Jared Kushner’s Legacy in Eastern Baltimore County

Kushner in March said he was ready to testify about his Russia meetings to the Senate Intelligence Committee.

The president of the United States calls Jared Kushner his son-in-law and trusted adviser. The FBI calls Kushner a subject of interest in its probe of possible White House connections to Russia.

But some Baltimore-area residents have another name for him: slumlord.

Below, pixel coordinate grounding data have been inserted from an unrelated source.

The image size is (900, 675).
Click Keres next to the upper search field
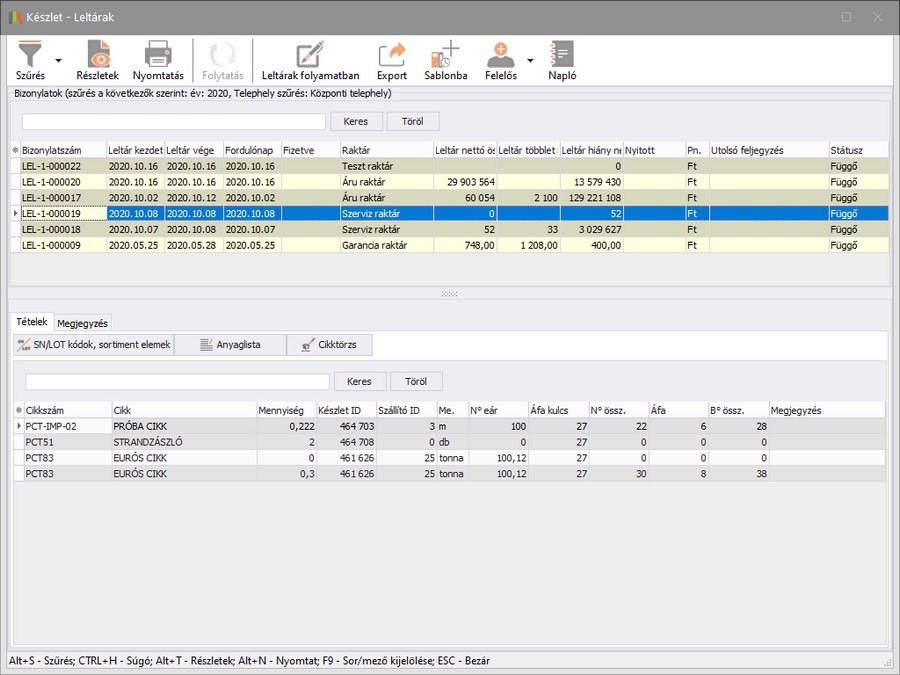356,121
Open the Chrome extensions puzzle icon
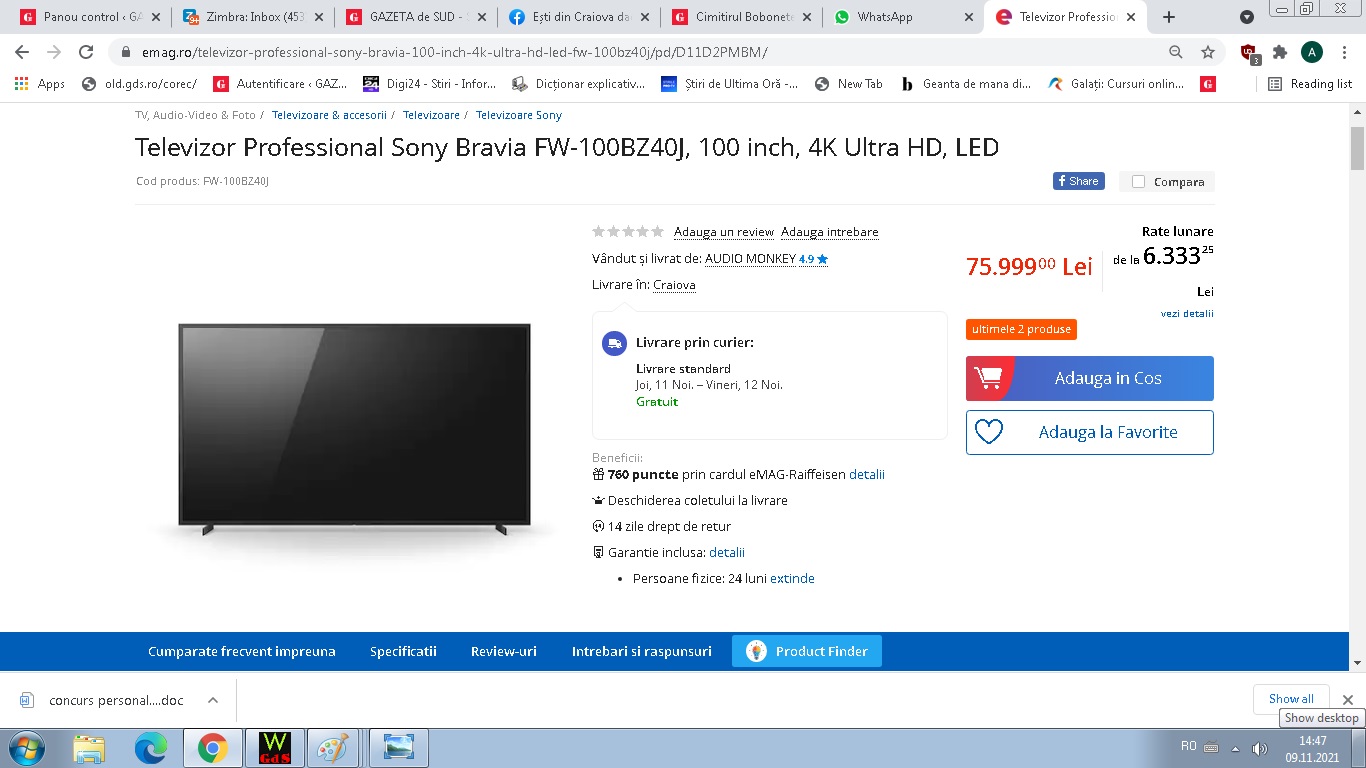The image size is (1366, 768). [x=1279, y=52]
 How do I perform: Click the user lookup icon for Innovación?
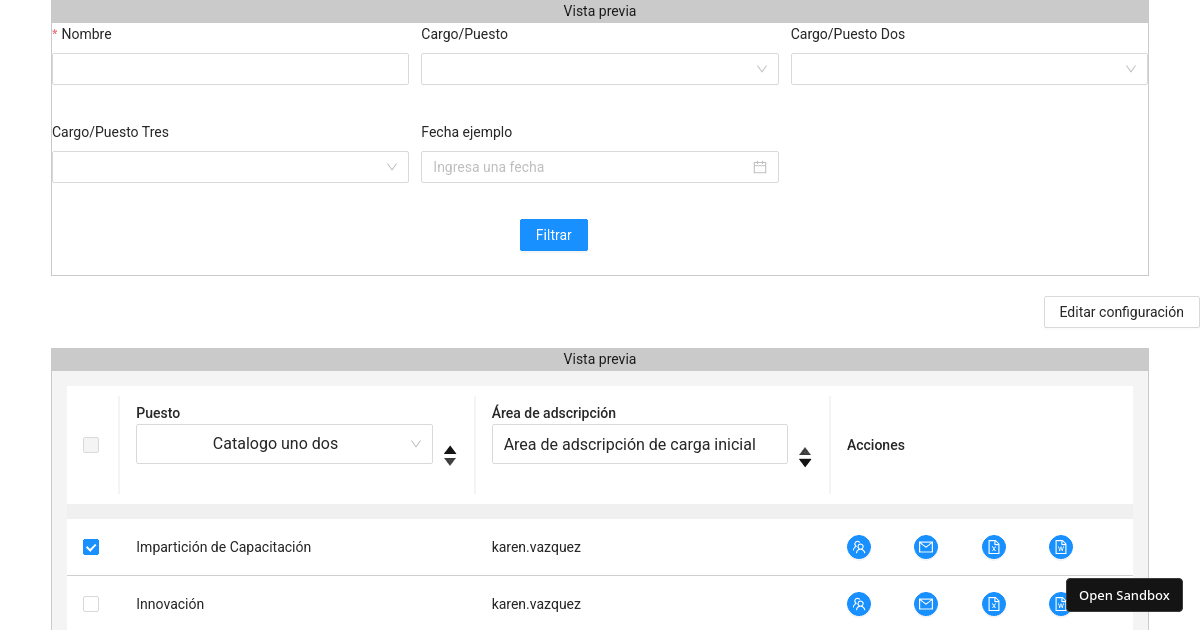pos(859,604)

In a lengthy and detailed story in the Sunday New York Times Magazine headlined, “Jared Kushner’s Other Real Estate Empire,” a subhead summarizes, “Baltimore-area renters complain about a property owner they say is neglectful and litigious. Few know their landlord is the president’s son-in-law.”

Well, they know it now.

The Times piece describes low-rent apartments in eastern Baltimore County – thousands of units in 15 different complexes, many of which a Kushner-led investment group bought several years ago with $371 million in financing from Freddie Mac, the government-backed mortgage lender.

These apartments are decades-old working-class and low-rent homes to “casino workers, distribution-warehouse pickers, Uber drivers, students at for-profit colleges,” the Times reports.

The newspaper’s story describes “poor upkeep” at many of the complexes, “mouse infestation” at some, and “black mold” and gaps in ceilings that allow in rain and snow.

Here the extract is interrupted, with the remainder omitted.